Pink Elephants on Parade
There was a time when I was quite the movie buff. In fact, I spent an inordinate amount of time watching movies, considering all that I had going on in my life. Now I’m not saying that I watched a lot of different movies or many highbrow, award-winning movies or even went to the movies frequently---just that I spent a lot of time watching movies. The fact is that I watched a lot of the same movies over and over, thanks to the magic of the newly unleashed VCR—an invention that revolutionized the parent/child experience in the mid-eighties. So now, years later, my sons and their father and I can reference our favorite movies in family gatherings with just a single line and have us all rolling with laughter—leaving others puzzled, I’m afraid. There’s “Let me go, Bull!” from Backdraft, “The sun is shining, but the ice is slippery!” from The Shadow, and “Drink your milk! Take your nap!” from Baby’s Day Out. And of course, when they were really small there were the Disney movies, strategically released by the powerful Disney machine and then withheld to build demand. Hmmm…do you detect a little cynicism there? Maybe. Even though I do love some of them, there are others that, for me, have a little underlying creepiness (remember the air conditioner in Brave Little Toaster?) And I’ve always felt that there’s something perhaps a little darker in the business end of that empire than the innocence depicted in their movies.

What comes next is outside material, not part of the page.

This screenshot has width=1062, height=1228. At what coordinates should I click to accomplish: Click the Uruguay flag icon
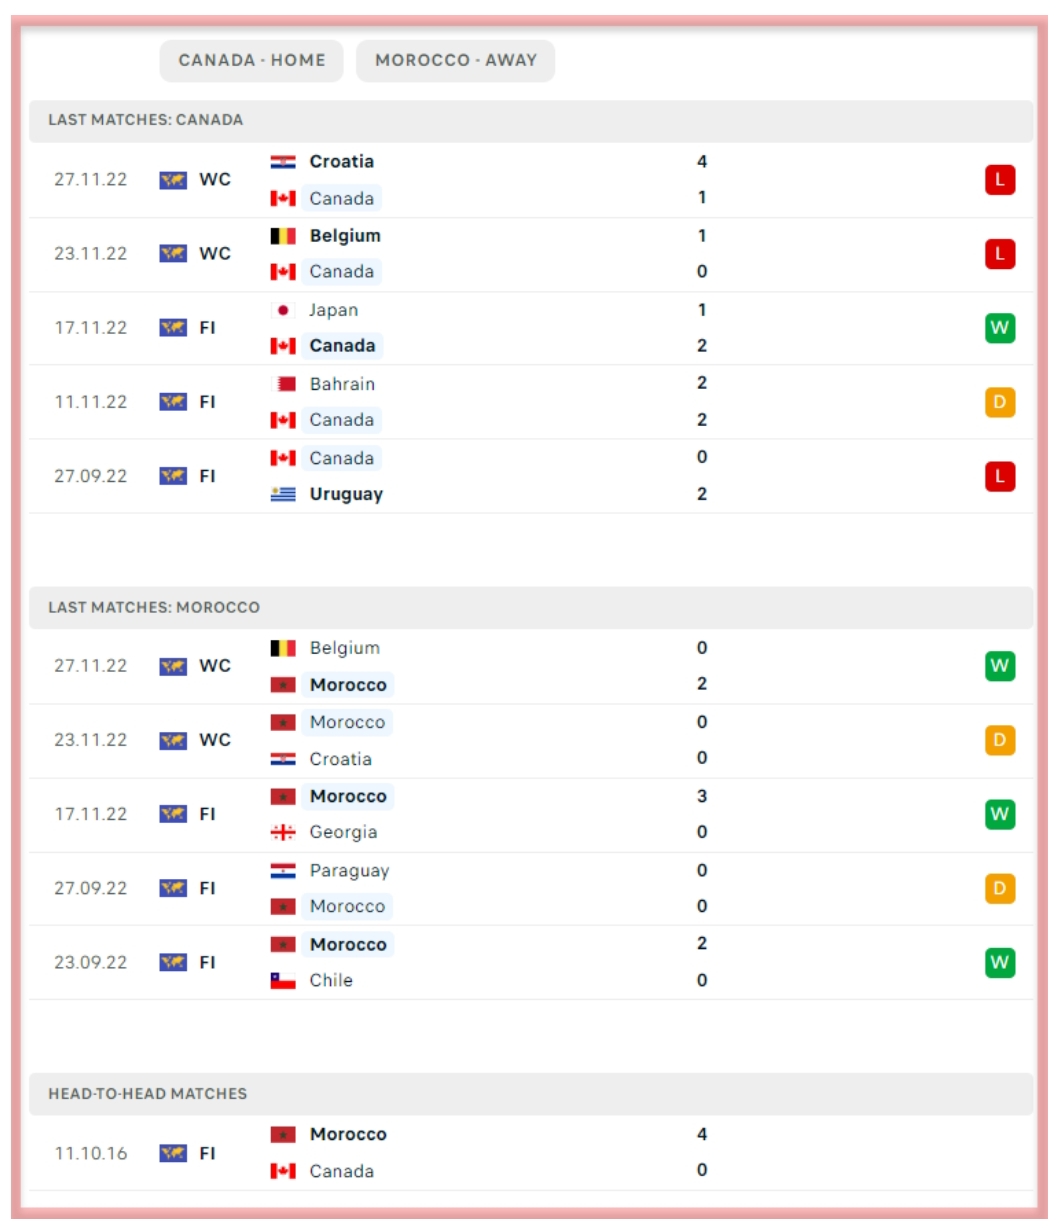tap(283, 494)
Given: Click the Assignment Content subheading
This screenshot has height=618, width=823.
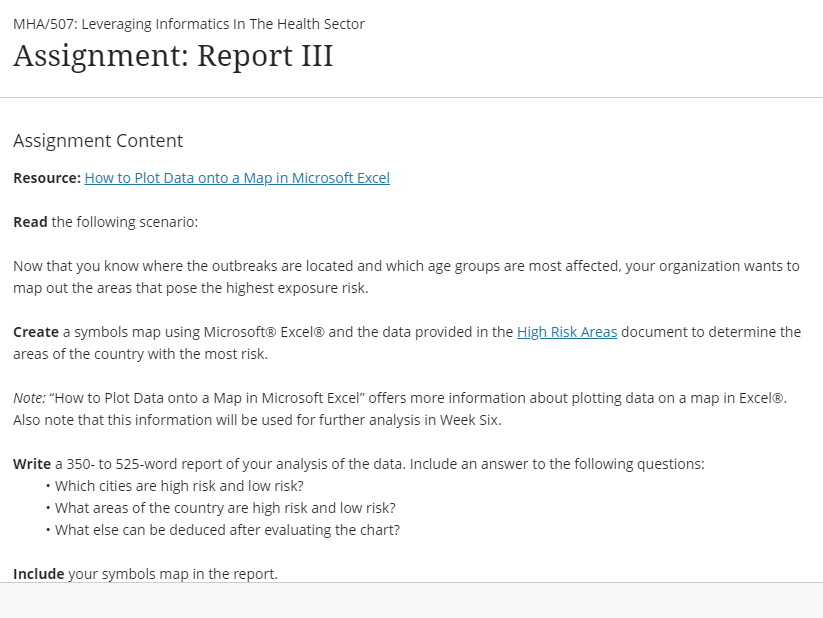Looking at the screenshot, I should 98,141.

Dumbo was one of the movies that seemed, at least on the surface, to be suitable fare for the youngest children. Remember the story? A sweet baby elephant separated from his mother finds a staunch supporter and friend in Timothy Mouse, who encourages Dumbo to overcome his fear, eventually triumphing with his unique talent to win the admiration of those who once belittled him. But even that movie had its shadow side. I have a distinct memory of watching the nightmarish “Pink Elephants on Parade” scene in the movie, where at the end the elephants race around and around in a circle faster and faster until they kind of explode, and the scene transforms into a beautiful, peaceful, pink sky at dawn. I remember that scene particularly because it seemed to so perfectly depict how the real world felt to me at the time—things were feeling more and more out of control and seemed to be going faster and faster to the point where surely it, too, would just have to explode so we could then have some peace.
That scene has been in my mind lately because there’s something about right now that feels that way—maybe even more so than in the late eighties and early nineties. And even though we may not voice it, I do think we feel it—like there’s just so much tension in the air and we’re stretched so tightly that surely, we can’t stretch much further before something snaps, or worse--explodes. In fact, I think we’re already seeing the snapping—in the mass shootings, and the standoffs, and the wild unpredictableness and rewriting of all of the rules in our politics now. And in a world in which some are still living who witnessed an explosion like no other back in the 1940’s, it’s no wonder that even that possibility would be hovering in our consciousness. It’s as if the polarization and the resulting stretching apart of the different elements in our society are such that release—in some form or another—surely must come soon. But the thing is, while some don’t seem to care what or who or how much is destroyed with that release, others of us are hoping that we can somehow get to the pink dawn with all of us and the world intact.